A maioria dos cinemas de rua da região ganhou outro destino. Eles se transformaram em bingos, escolas, estacionamento casa de shows, comércio, alguns foram fechados e demolidos. Ao contrário do que se imagina, apenas uma minoria de cinemas virou igreja. Entre os 37 locais que já foram cinemas de rua, pesquisados pelo Diário, cinco são templos religiosos.

Nessa mudança de atividade, sobraram poucos vestígios do passado. Uma exceção é o prédio do antigo Cine Central, na rua Perrella, em São Caetano. A fachada, pintada de verde e branco, como no passado, foi restaurada.

O proprietário do Cine Popular, Tércio Nelli, diz que existe preconceito em relação aos cinemas de rua. “Dá status dizer que se viu determinado filme em um shopping.”

Mesmo exibindo filmes comerciais a preços baixos (R$ 8 e R$ 4), há dias em que o Cine Popular fica completamente vazio. “O que me salva é que eu também sou dono de dois cines pornôs (Scala e Pégasus, na mesma cidade). O lucro dessas duas salas serve para saldar o prejuízo do Popular.”

O clima dentro dos três cines pornôs (Pégasus, Scala e Tangará, o último em Santo André) é efervescente, dionisíaco. Ninguém fica parado ali dentro. O sexo explícito rola na tela e na platéia. As pessoas circulam entre as poltronas. Casais formam-se e desfazem-se em minutos. São cinemas de pegação (ponto de encontro de gays masculinos).

Sofisticado, o Cine Scala oferece um dark room (na tradução literal, “sala escura”) a seus freqüentadores. A sala fica atrás da tela e é lá que se desenrola o verdadeiro filme. Abaixar-se para pegar algo que caiu no chão, pode ser perigoso... ou – quem sabe – uma tentação.

Recordações – Antigamente, assistir a um filme na região era um exercício de paciência. “Era tudo muito primário. Acabava a luz e a gente ficava no escuro esperando. Não tinha gerador”, lembra o integrante do Conselho de Defesa do Patrimônio Histórico de Santo André, Valdenizio Petrolli.

Às quartas-feiras, ele recorda, era a vez do “cinema adulto”. “É claro que não havia sexo explícito. As cenas mostravam um lago, uma mulher.
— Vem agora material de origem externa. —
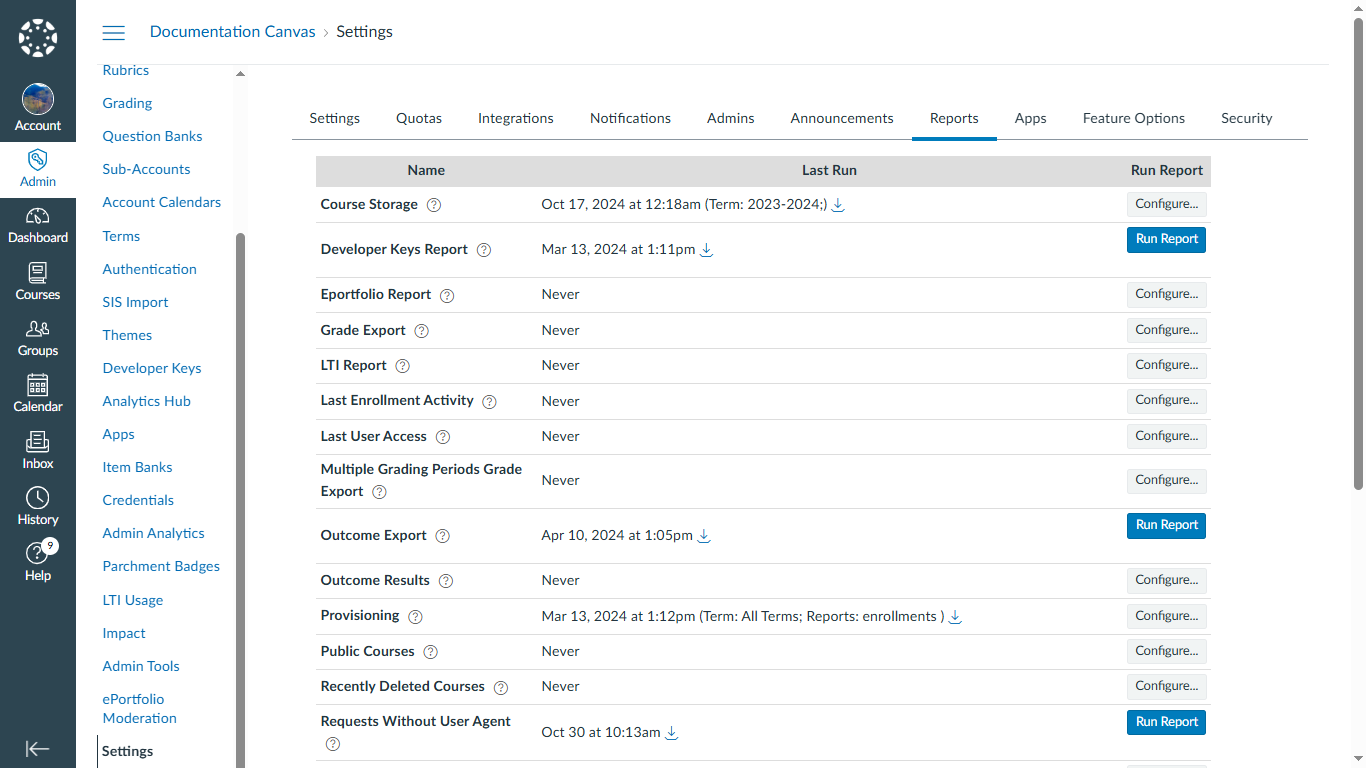
Task: Open the Canvas global navigation hamburger menu
Action: click(113, 32)
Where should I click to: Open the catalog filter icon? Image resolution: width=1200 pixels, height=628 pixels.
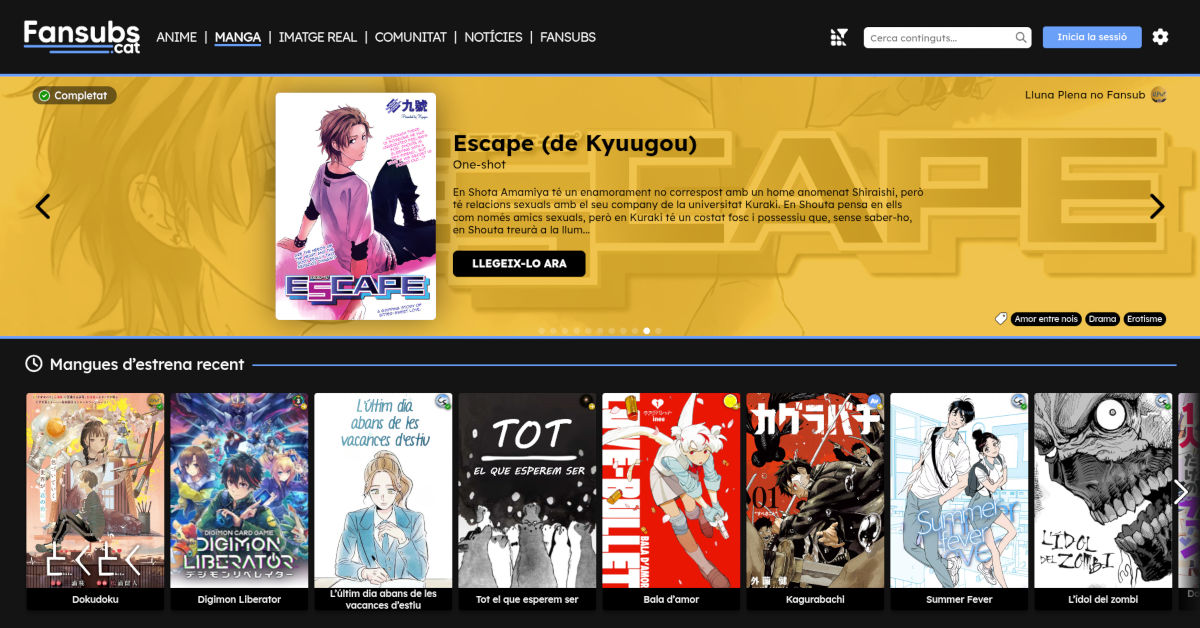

Quando ela tirava a roupa e as peças caíam no chão, a cena mudava na mesma hora.” Na Sexta-feira Santa, um presente para os fiéis: as sessões eram de graça.

O primeiro filme que o maestro e apresentador de rádio Américo Del Corto assistiu em Ribeirão Pires foi um pastelão, estrelado por Carlito e Chico Bóia. A sessão aconteceu em 1930 no Cineminha do Prado, que funcionava na venda de Benedito do Prado (rua Boa Vista, hoje abriga o 2º Cartório de Protestos). “Na melhor parte da exibição, o filme era interrompido, porque a tela precisava ser molhada senão pegava fogo”, lembra Del Corto.